Bishop’s address to Synod – 7 September 2022

First published 29th September 2022

Transforming Church. Together.  Diocesan Synod

I begin with that full stop. The only piece of correspondence   I have received about our strategy is about its title, and in particular its punctuation, with what some find irksome because it offends their grammatical principles, and I guess others because it just seems too crudely…. contemporary.

I have no particular investment in that full stop, but I have profound investment in what that full stop is trying to achieve. Because there are many dioceses which have strategies for transformation. But the diocese of Bristol from the start has worked together with you, and with many others, to bring this presentation to you today. We are grateful for your work so far. And it doesn’t stop now, because I am determined that the transformation of the church of God in this diocese will be a joint venture, continuing the creativity, generosity, bravery and openness which we have realized characterize our life together.

So, we, individually and together, continue to be transformed by God, Father, Son and Holy Spirit,

co-laborative and interdependent rather than individualistic and competitive.

And that because of who God is.

Jane Williams, whom some of you know through her time on the staff of Trinity, and now St Mellitus, wrote this some years ago:

Christianity has, in theory, a powerful critique of the will to power and of structuring society on the basis of possession of power. We believe that God gives godself into our hands in the person of the human Jesus. We celebrate Jesus’ death as the heart of God’s saving action on our behalf.
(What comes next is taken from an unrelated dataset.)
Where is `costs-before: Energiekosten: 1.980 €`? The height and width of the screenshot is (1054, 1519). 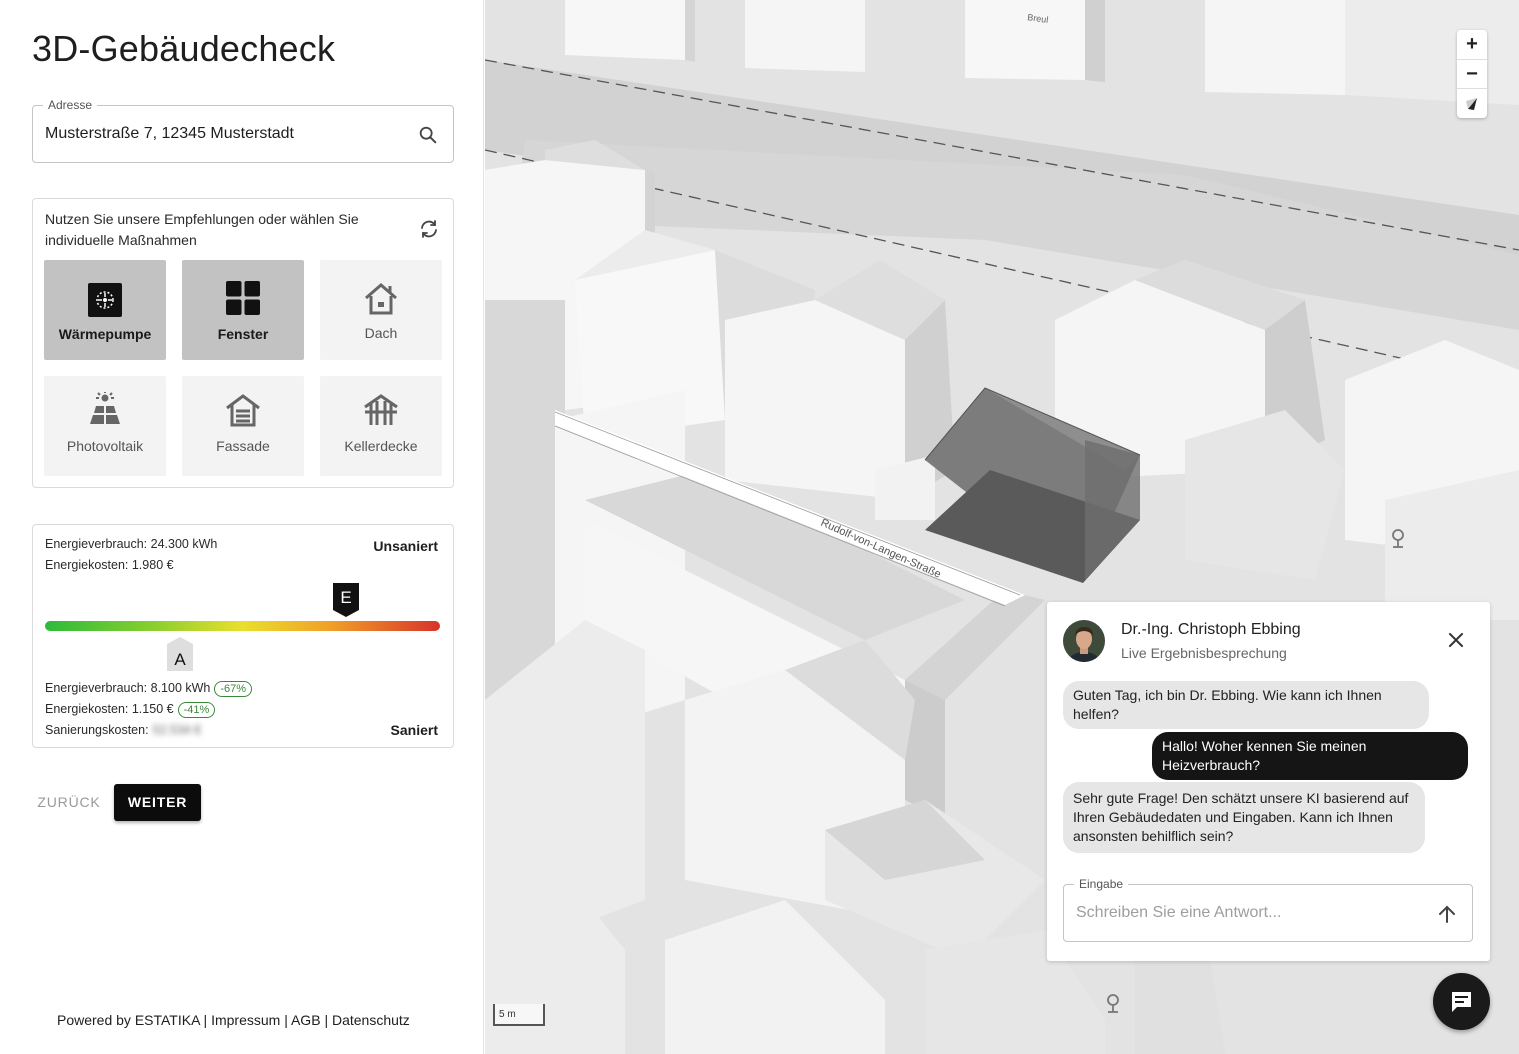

Jesus’ authority comes not from his strength but from his willingness to be weak and trust in God, whom he calls Father. And the Father comes to us as the one whose love we know through the life and death and resurrection of someone like us… (the New Testament suggests) that the Holy Spirit is the one who gives us those human qualities that do help to make human societies a little more like the perfect society of the Trinity. Qualities like love, joy, patience, kindness, faithfulness.

In this diocese there are so many places where I have witnessed those Trinitarian qualities, that interdependence and co-laboration are signs of the Kingdom.

I think of the multi parish benefices where parishes (independent in law) are working together to support the giftedness of each.

I think of the less formal partnerships between parishes born from generosity between those for whom much financially is readily at hand, with those who financially have very little share, but have deep funds of faith and hope and dependence on God.

I think of our so-called retired Lay Ministers and clergy who, during the Pandemic, enabled hospital chaplains to have the occasional night off by being on the end of the phone or iPad and be present in the name of Christ for those in Covid isolation and nearing death.

I think of those churches who, gathering volunteers of many sorts, have run, and are running food banks, who have created hubs for recently arrived from Ukraine, and are now setting up warm places for those who have no heating.

These are just a few of the many examples of the Trinitarian togetherness of this diocese, and in these we all rejoice.

If we support this strategy tonight, and I do urge this synod to do that, we will move into a new phase. Yesterday the prime Minister committed he government to deliver, deliver, deliver. The risk of the term delivery is that it carries with it a power dynamic of those few with power of decision making and allocation of resources, to impose on others and that so soon becomes divisive, and we become divided.

Under pressure it is a human characteristic to turn inwards and burnish our own identity, making ourselves feel better by projecting negatively onto others.

As a result, interdependence is replaced by independence. A split emerges characterized for instance as ‘us against the diocese’.’ Parishes against the DSS’

Let it not be so with us. Make no mistake, we will be under pressure. 

When things seem not going to plan.

When you or your community feel you are not getting your share of the bigger cake

When communication is less than excellent.

When transformation is slow, or hidden

Let us recognize that all of us have sinned and fallen short of the glory of God. And let us recall, and recall one another, to the great circle of God, Father Son and Holy Spirit, to that circle of God’s self-giving love which delights in itself and in what is not itself, that creates in freedom something that is not itself and, at huge risk, hands that to the other, and in doing that, finds abundant life. May that life be ours, as together we seek the restoration of God’s creation, the reconciliation of humanity, praying that God’s kingdom may indeed come, God’s will be done on earth as in heaven.